SET PROBLEM
Reproduce all of the data below verbatim, but omit the pictures from your copy.

INFORMATION SHOWN
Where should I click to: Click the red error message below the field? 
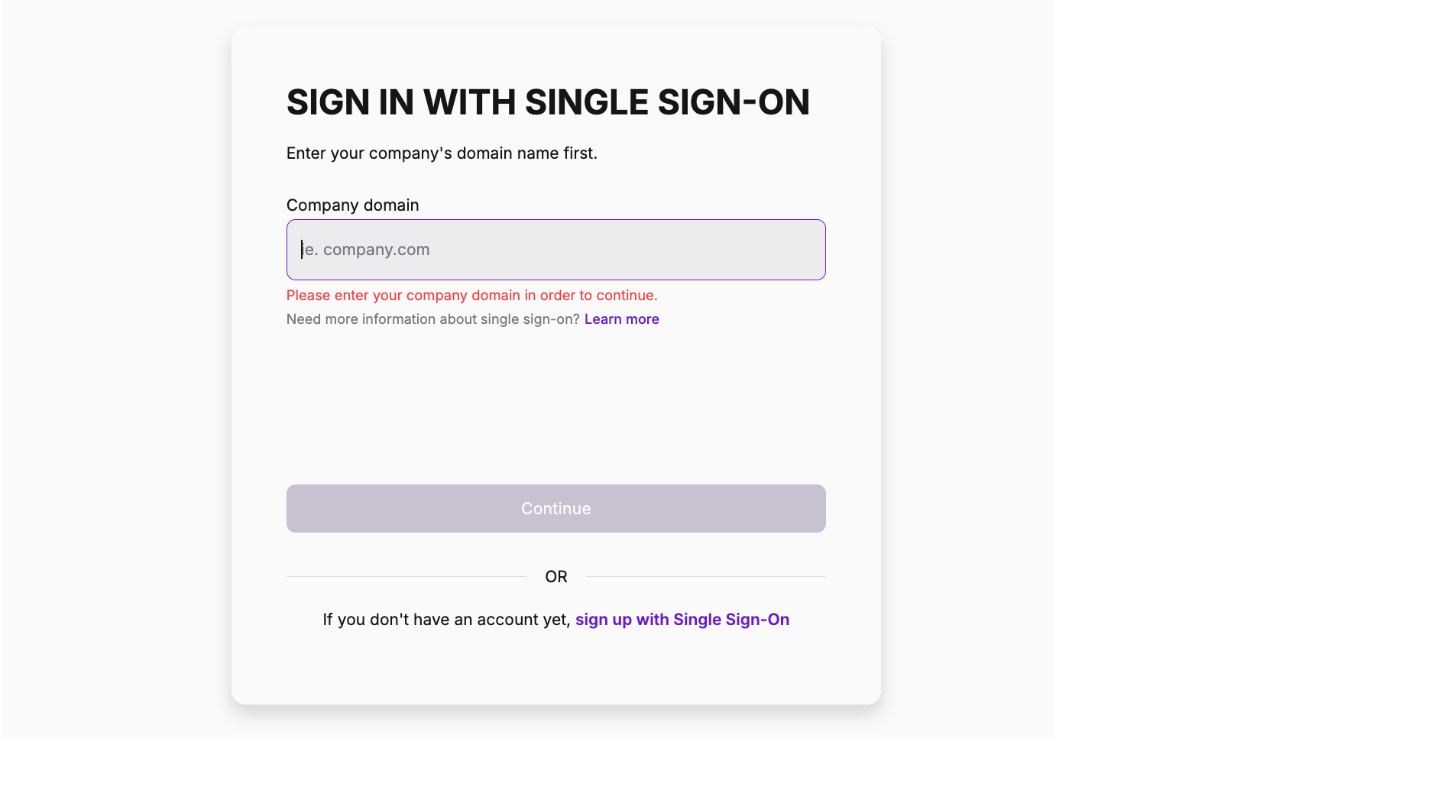point(471,295)
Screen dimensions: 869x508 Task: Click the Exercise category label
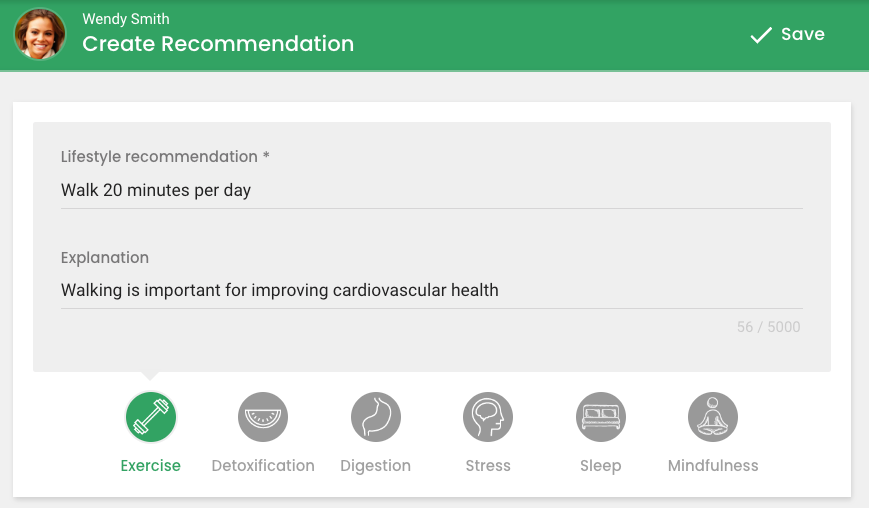tap(151, 466)
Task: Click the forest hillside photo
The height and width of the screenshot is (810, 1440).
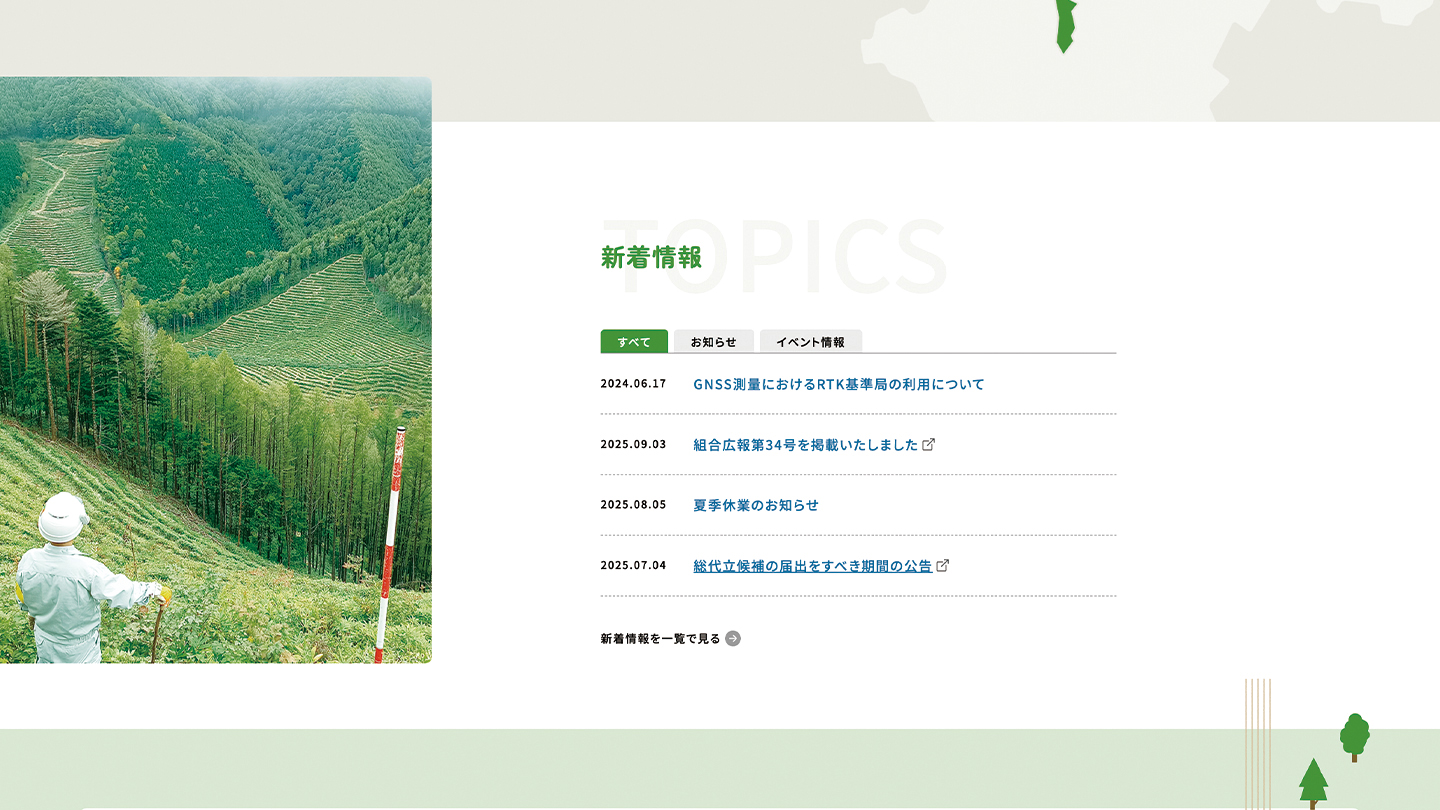Action: point(215,370)
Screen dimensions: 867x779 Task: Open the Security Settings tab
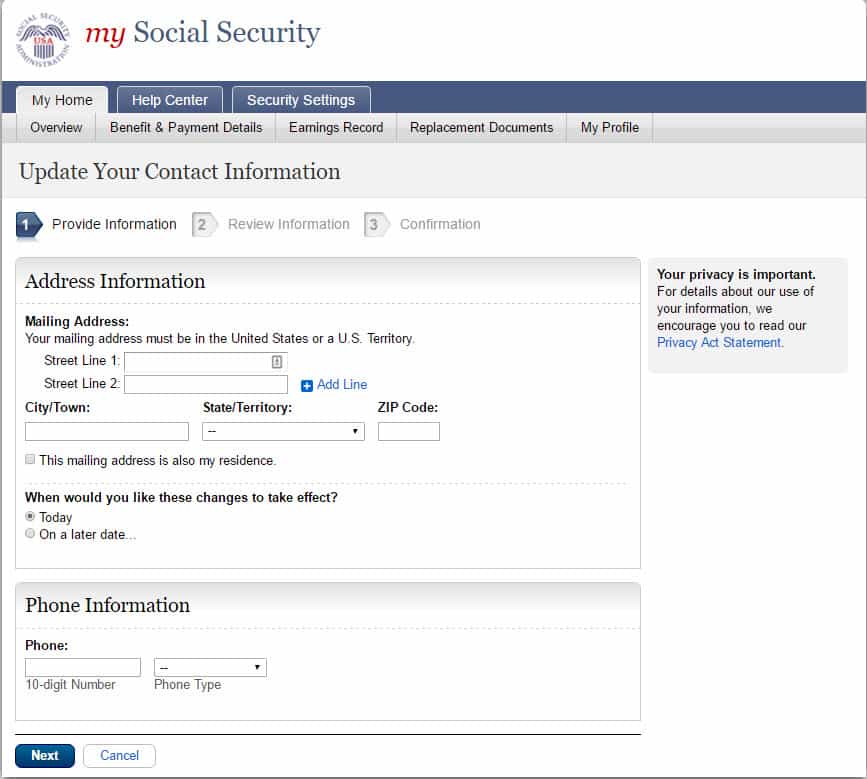click(x=301, y=100)
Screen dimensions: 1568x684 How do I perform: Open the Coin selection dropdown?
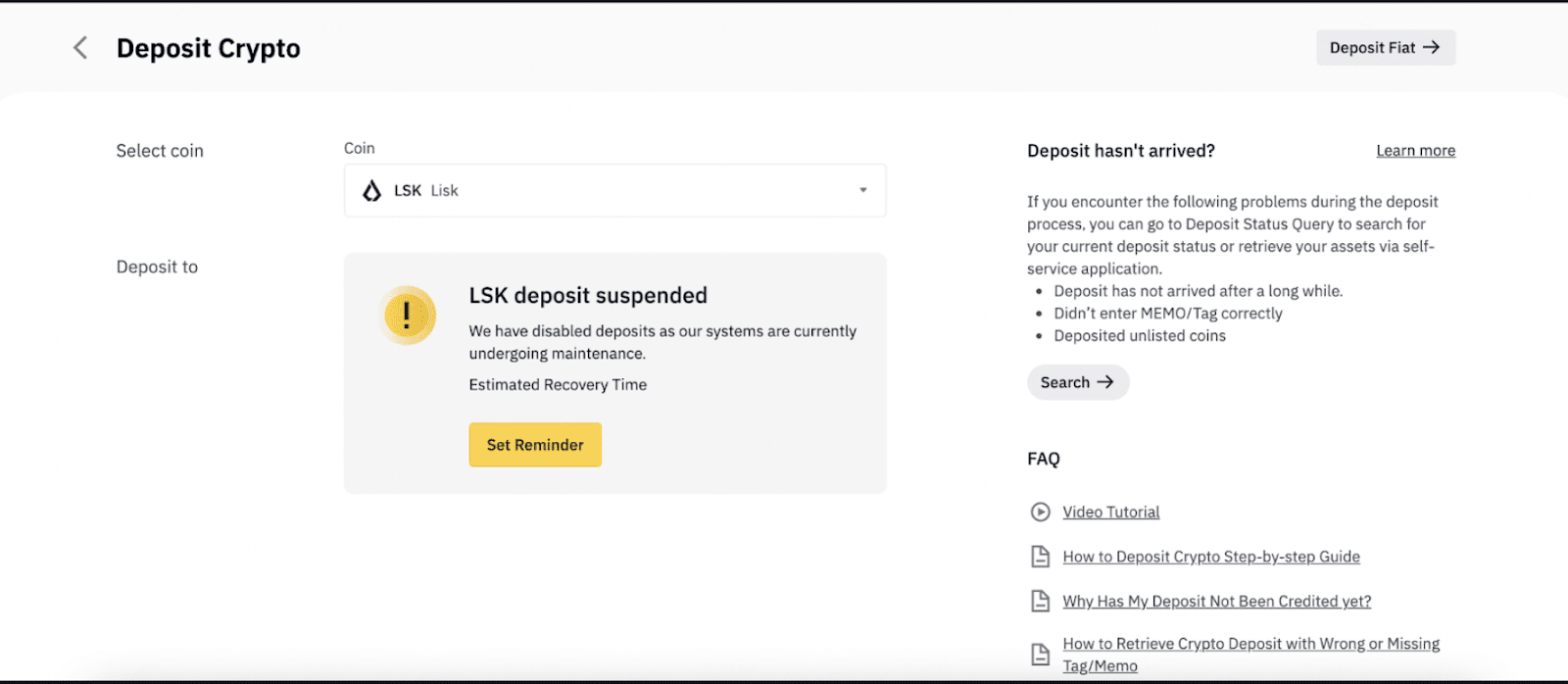point(614,190)
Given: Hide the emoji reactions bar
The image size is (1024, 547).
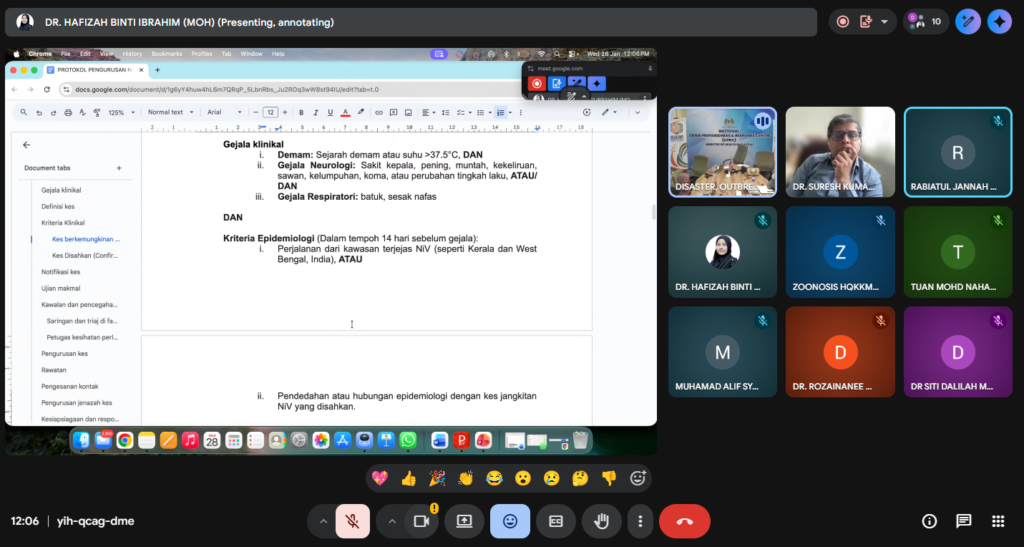Looking at the screenshot, I should (x=510, y=521).
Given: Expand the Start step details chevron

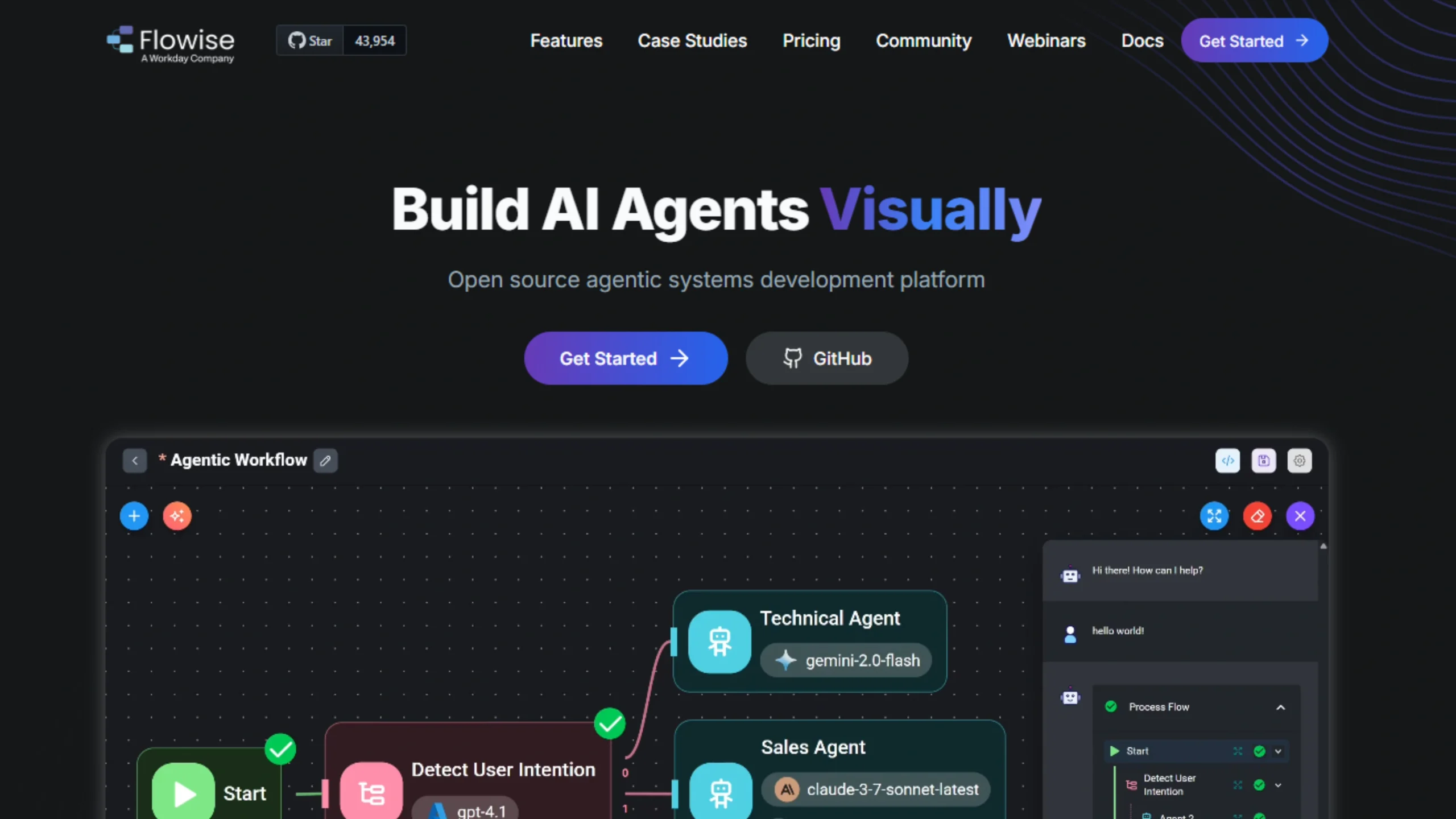Looking at the screenshot, I should [x=1278, y=751].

TASK RESPONSE
Where should I click to: Click the red error message below the field? 
point(471,295)
Screen dimensions: 869x508 Task: Click the Exercise category label
tap(151, 466)
Task: Click the forest hillside photo
The height and width of the screenshot is (810, 1440).
Action: point(215,370)
Screen dimensions: 867x779 Task: Open the Security Settings tab
click(x=301, y=100)
Screen dimensions: 1568x684 How do I perform: Open the Coin selection dropdown?
point(614,190)
Given: Hide the emoji reactions bar
The image size is (1024, 547).
Looking at the screenshot, I should (x=510, y=521).
Given: Expand the Start step details chevron

Looking at the screenshot, I should [x=1278, y=751].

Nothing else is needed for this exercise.